The video-game interface works in a similar way to an in-person festival event, said Earth Day Initiative executive director John Oppermann.
“It gives people an activity they haven’t been able to do in a long time,” he said. “People have really missed the in-person experience of climate strikes.”
The highlight of the Monday event will be a virtual climate march led by March for Science NYC and Fridays for Future at 3 p.m. EDT, where up to 600 people can join in with their personalized avatars to march across the online universe. At the end of the march, participants will watch a rally with speakers and performers centering around the theme, “science not silence.”
“We’ve done a lot of things over the last year, with activists doing digital strikes and sharing things on social media, but we haven’t been able to literally march together,” Oppermann said. “This is as close as we can get to it and it’s in cartoon form.”
With the Biden administration initiating new climate policy and the international climate talks at COP26 in Glasgow slated for November, Oppermann said many see 2021 as a pivotal moment for climate action, which will affect the tone of this year’s Earth Day.
“It’s a year of high anxiety and high hopes when it comes to climate,” he said. “It’s kind of now or never.”
A new podcast tells an environmental story using the format’s hottest genre: true crime.
In its debut season, “The Crime,” a new podcast from Vice News on Spotify, examines the murders of three coal miners in Colombia who worked for Drummond, an Alabama-based coal company. The seven-episode show, available in English and Spanish, investigates the mystery of how miners’ union leaders were killed by Colombian paramilitaries, and the alleged involvement of their employer.
Agnes Walton, a Vice News climate journalist and co-host of the podcast, said it explores the power of fossil fuel companies relative to the people who work for them.
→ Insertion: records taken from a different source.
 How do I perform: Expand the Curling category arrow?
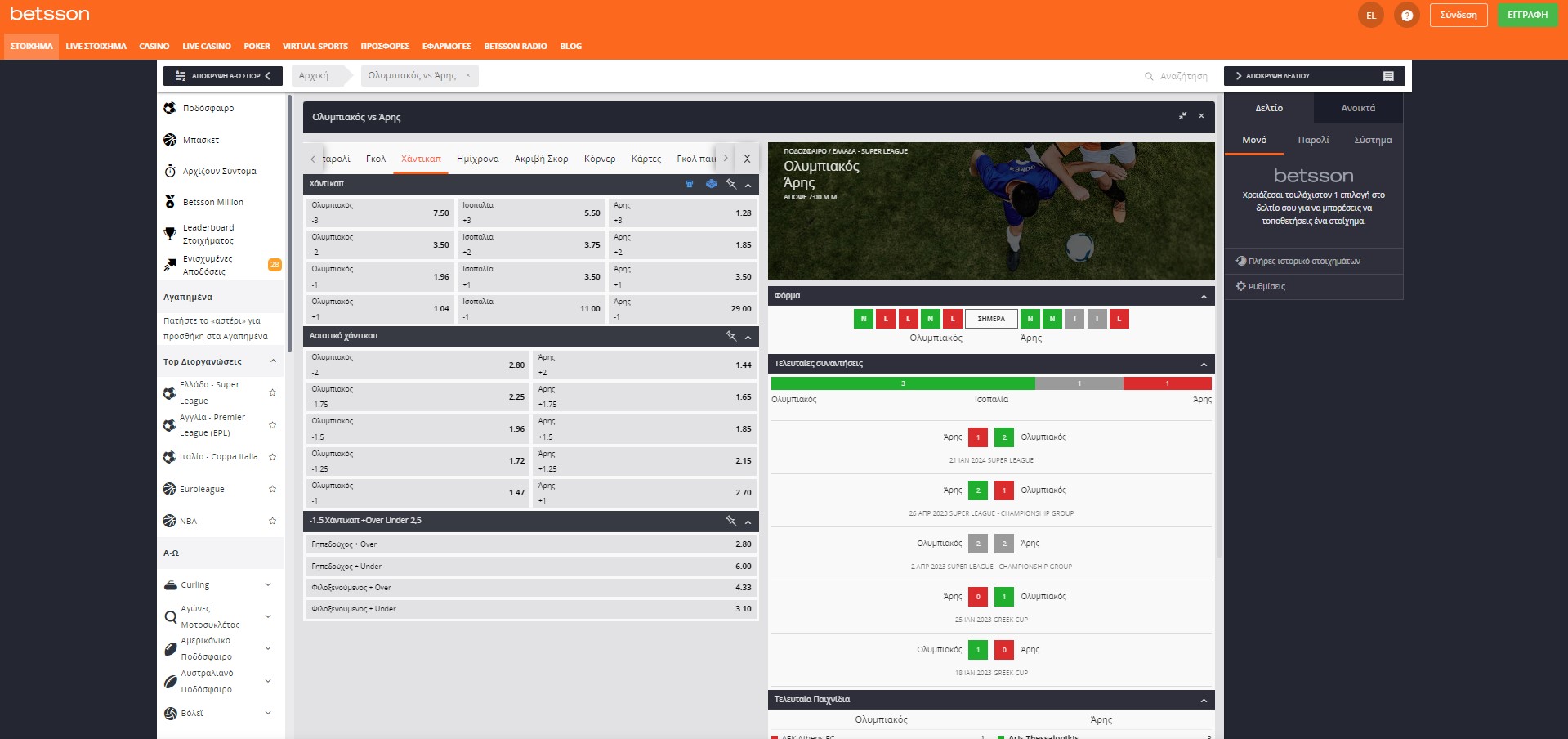269,585
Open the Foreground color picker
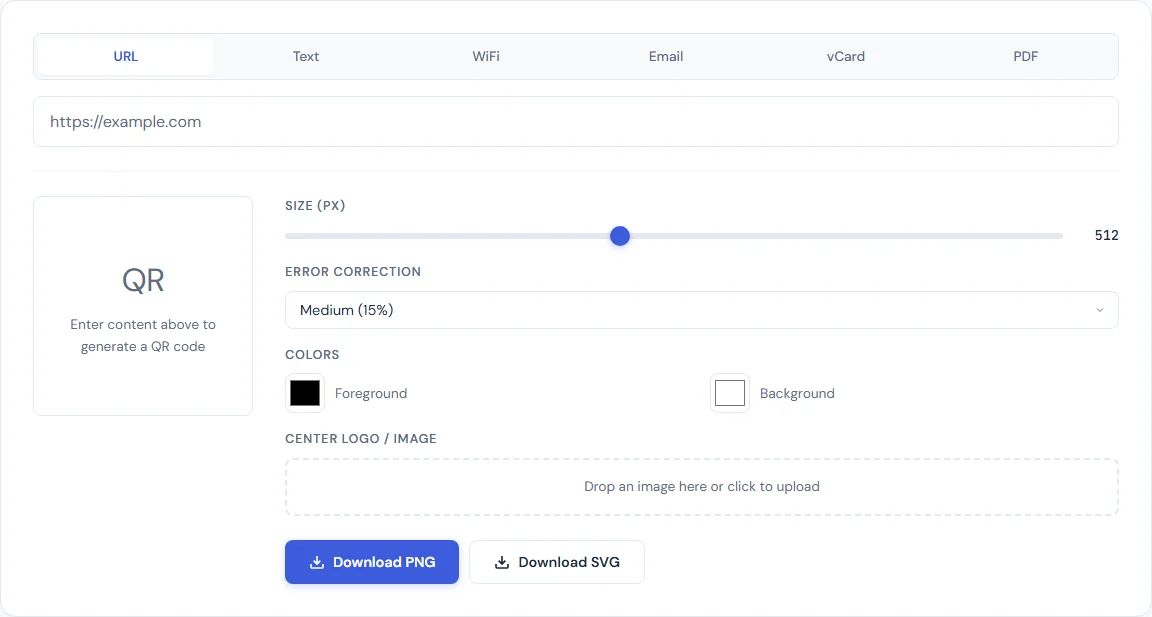 coord(305,393)
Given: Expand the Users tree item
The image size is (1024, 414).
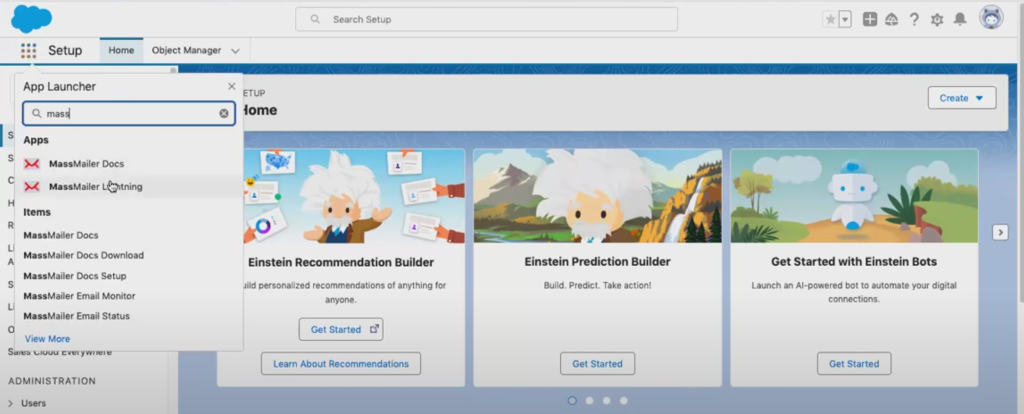Looking at the screenshot, I should pyautogui.click(x=11, y=403).
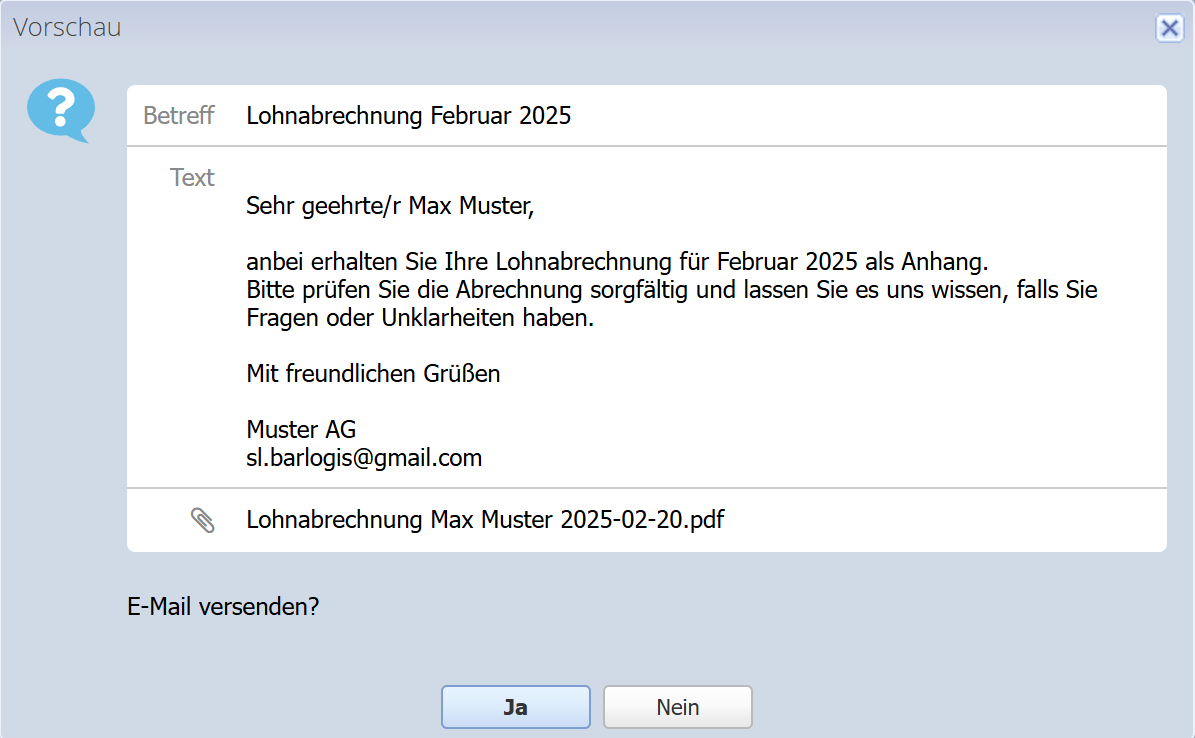Click the subject line Lohnabrechnung Februar 2025

[408, 116]
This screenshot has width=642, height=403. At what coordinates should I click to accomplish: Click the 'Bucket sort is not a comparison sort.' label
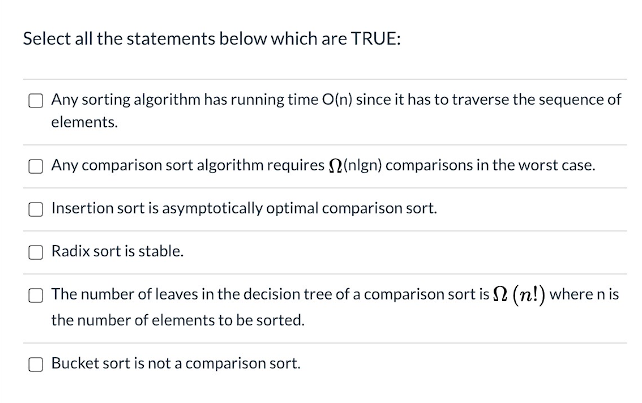[x=176, y=363]
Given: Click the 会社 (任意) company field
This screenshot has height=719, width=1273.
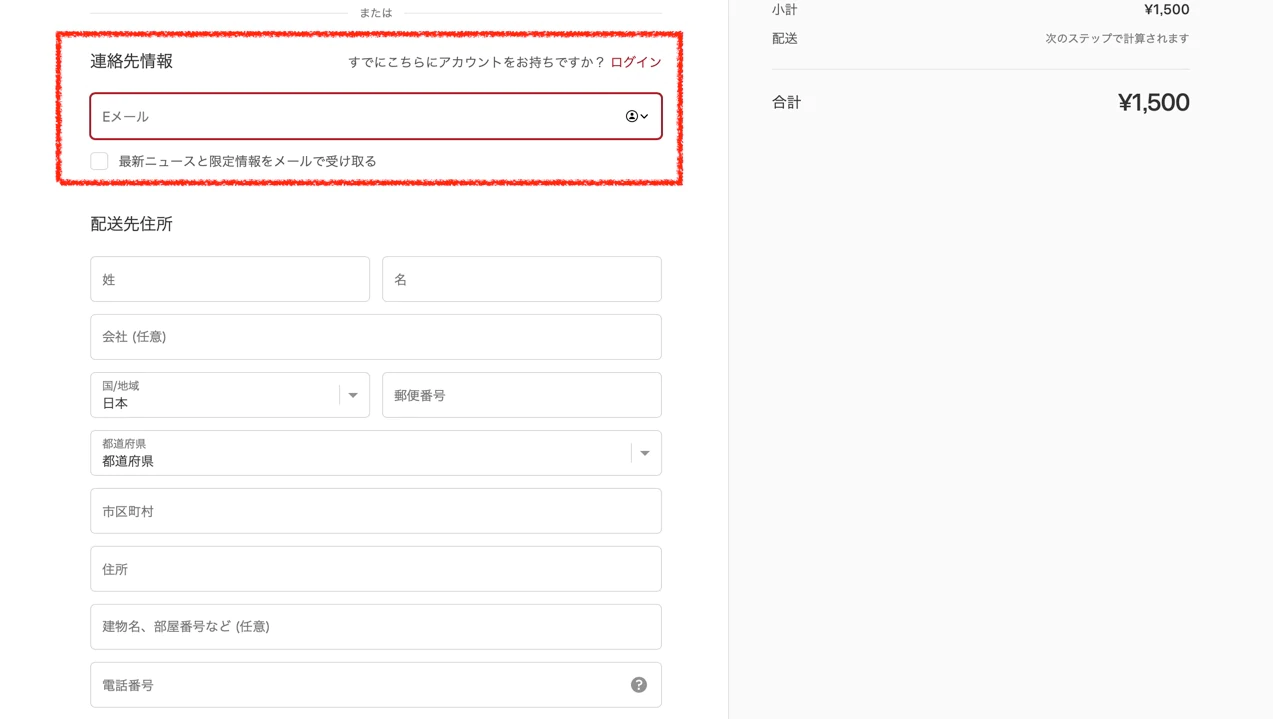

“When these companies that are used to acting with impunity confront resistance from the community, they are used to confronting that resistance with a heavy hand,” Walton said.
Although the story centers on a murder mystrey, Walton said, the issue of climate change is also there, if at the periphery.
“When you want to know why climate change is happening, why the burden of emissions that has accumulated over the world exists, and why the movement to stop this from happening is being resisted and curtailed,” she said, “one of the stories you need to tell is the power of these companies to intimidate people and intimidate the resistance.”